Requirement: Repeat the records exactly, with one exception: no images.

--- Data listing Enclosed Below ---

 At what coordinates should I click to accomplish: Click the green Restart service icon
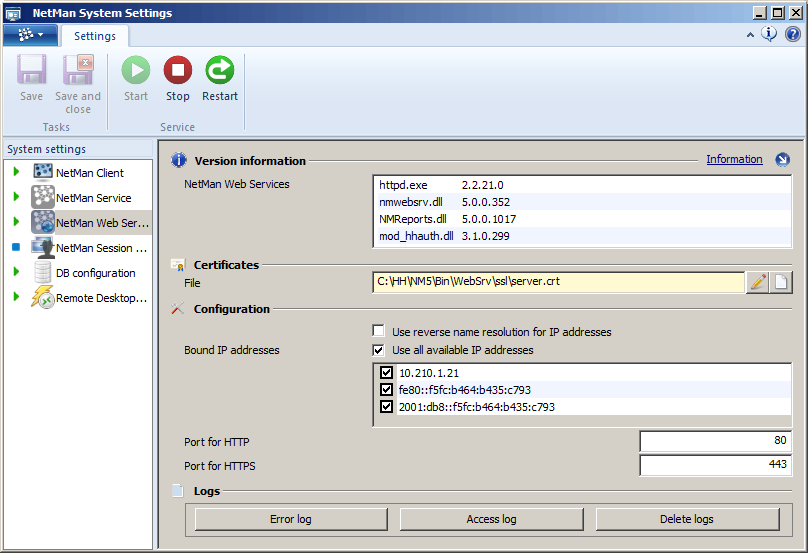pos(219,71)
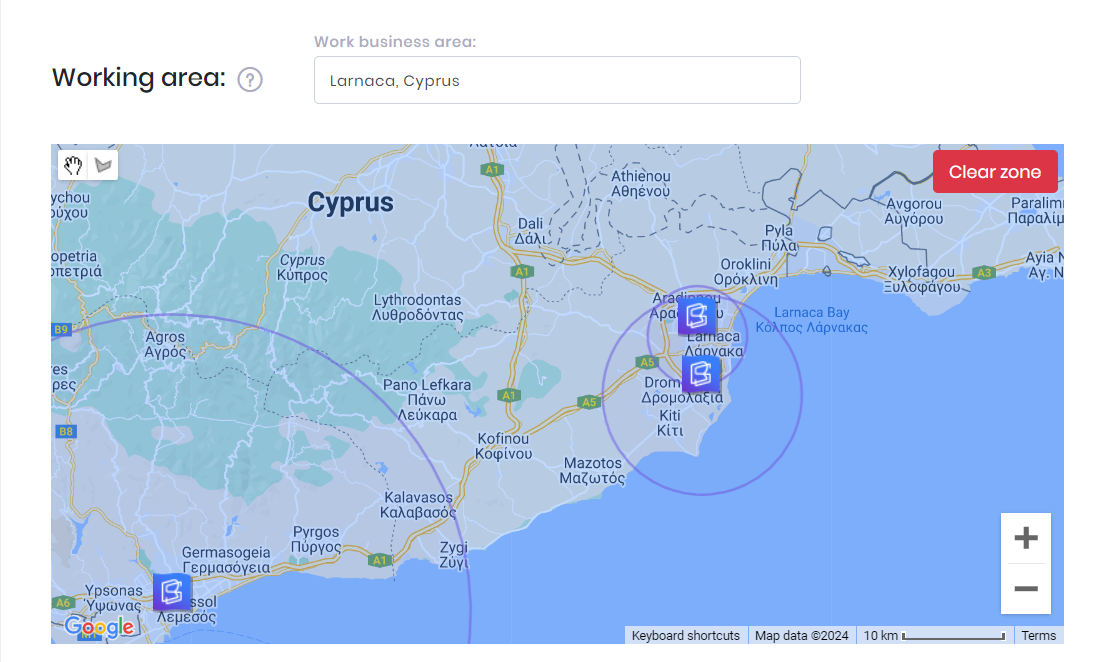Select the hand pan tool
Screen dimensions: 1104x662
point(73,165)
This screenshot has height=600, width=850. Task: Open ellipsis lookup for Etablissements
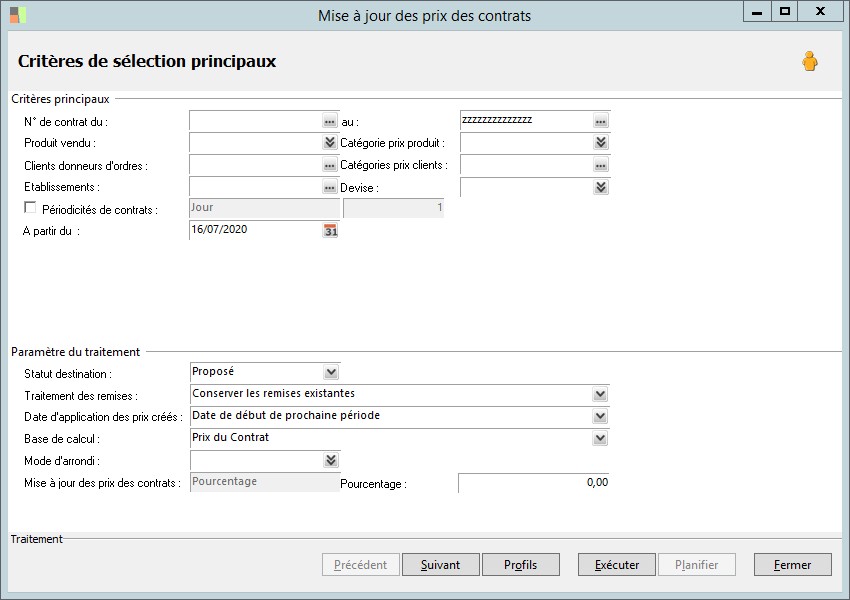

--- End of Enclosed Data listing ---

Answer area:
 At what coordinates should I click to accomplish: Click the green Restart service icon
pos(219,71)
Select the hand pan tool
Screen dimensions: 1104x662
point(73,165)
This screenshot has height=600, width=850. Task: Open ellipsis lookup for Etablissements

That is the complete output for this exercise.